CogAgent

CogAGENT is a toolkit for building multimodal, knowledgeable and controllable conversational agents

A conversational agent refers to a dialogue system that conducts natural language processing and replies in human language. We provide 17 models and integrate a variety of datasets covered above features. We decouple and modularize them flexibly to make users more convenient for development and research. First, we aim to build a multimodal interaction module comprises of perception, response, enhancement and embodiment to conduct multimodal conversations. Second, we manage to leverage external knowledge to enhance internal dialogue contexts by knowledgeable response module.
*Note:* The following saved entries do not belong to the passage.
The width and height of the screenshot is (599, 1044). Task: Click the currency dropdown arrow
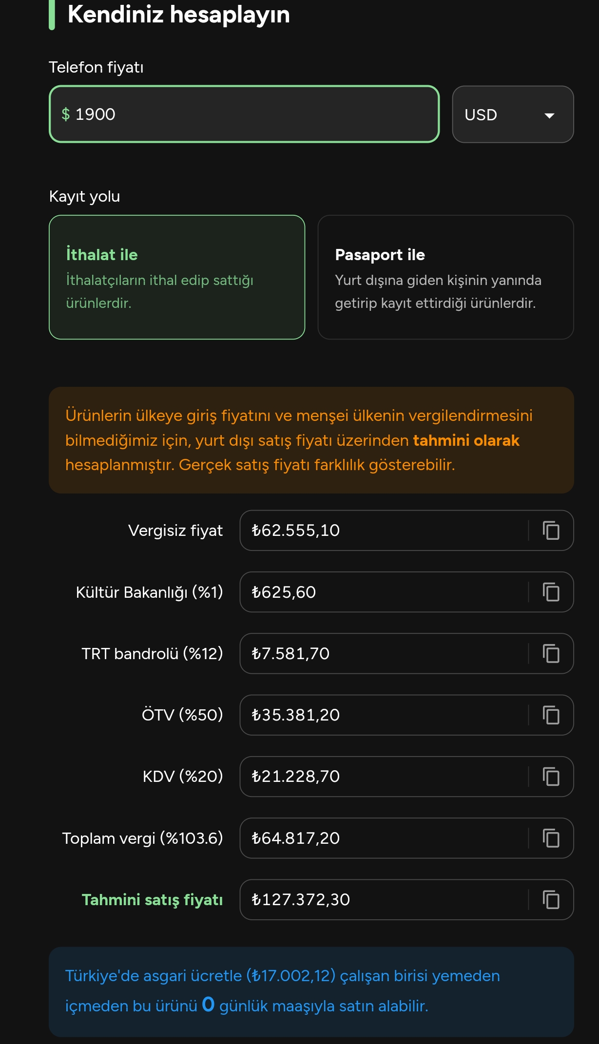[549, 115]
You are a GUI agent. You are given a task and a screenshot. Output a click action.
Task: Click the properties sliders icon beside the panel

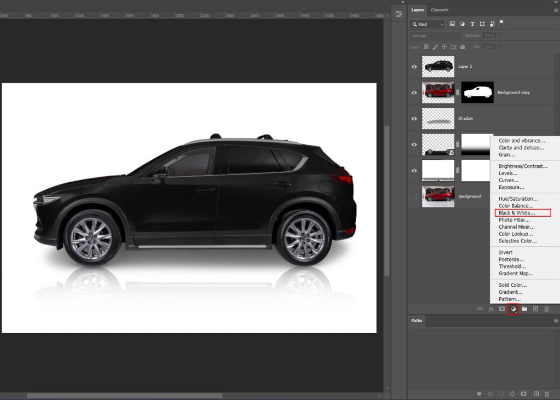(399, 14)
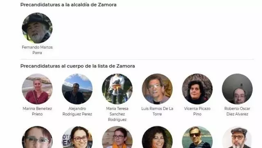Select the avatar of man with flat cap

[x=237, y=137]
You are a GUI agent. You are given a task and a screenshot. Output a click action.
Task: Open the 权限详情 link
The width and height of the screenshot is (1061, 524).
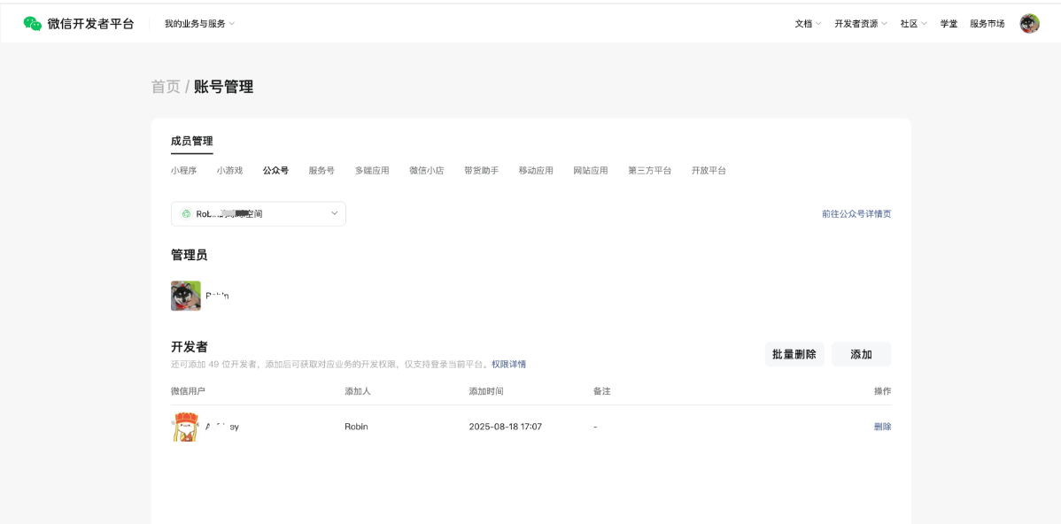point(508,365)
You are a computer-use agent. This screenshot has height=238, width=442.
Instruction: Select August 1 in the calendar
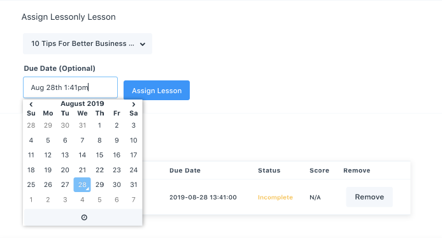(x=99, y=125)
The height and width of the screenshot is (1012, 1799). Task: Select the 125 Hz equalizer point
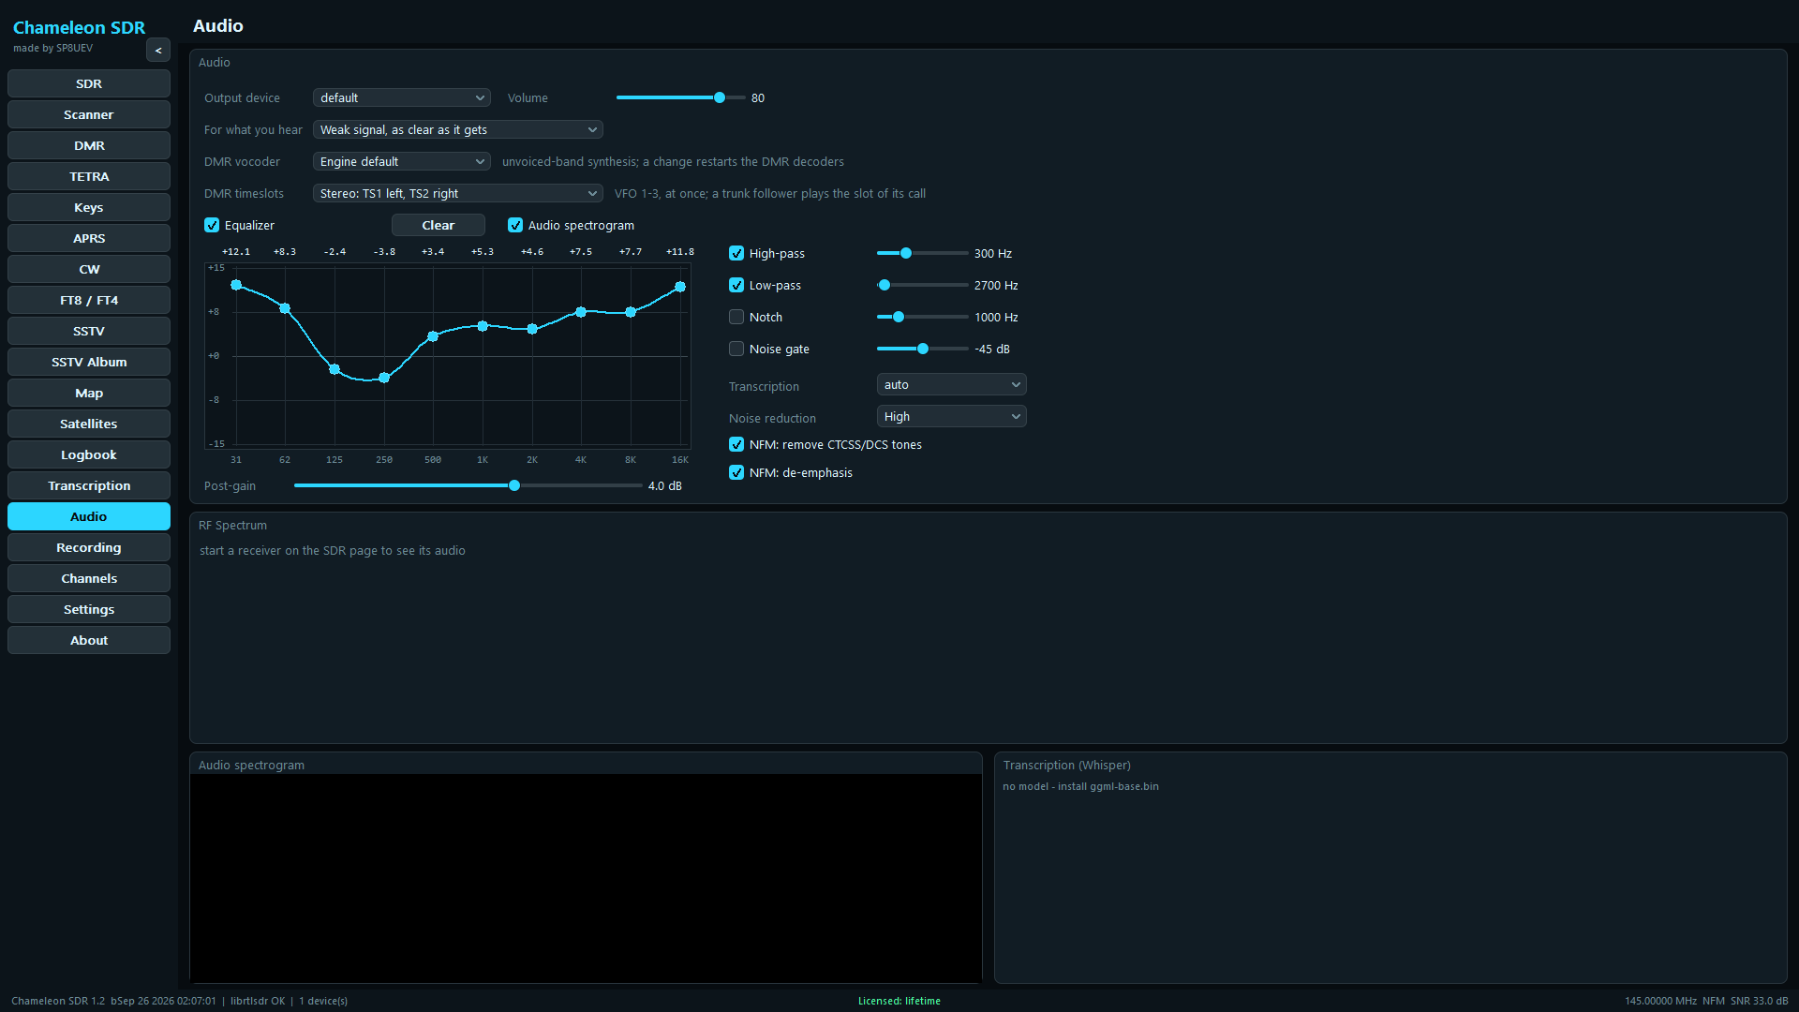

Third, we implement controllable generation modules with empathic reply and dialogue safety.

Contribution

A multimodal, knowledgeable and controllable conversational framework

We propose a unified framework named CogAGENT, incorporating Multimodal Module, Knowledgeable Module and Controllable Module to conduct multimodal interaction, generate knowledgeable response and make replies under control in real scenarios.

Comprehensive conversational models, datasets and metrics

CogAGENT implements 17 conversational models covering task-oriented dialogue, open-domain dialogue and question-answering tasks. We also integrate some widely used conversational datasets and metrics to verify the performance of models.

Open-source and modularized conversational toolkit

We release CogAGENT as an open-source toolkit and modularize conversational agents to provide easy-to-use interfaces. Hence, users can modify codes for their own customized models or datasets.

Online dialogue system

We release an online system, which supports conversational agents to interact with users. We also provide a short video to illustrate how to use it.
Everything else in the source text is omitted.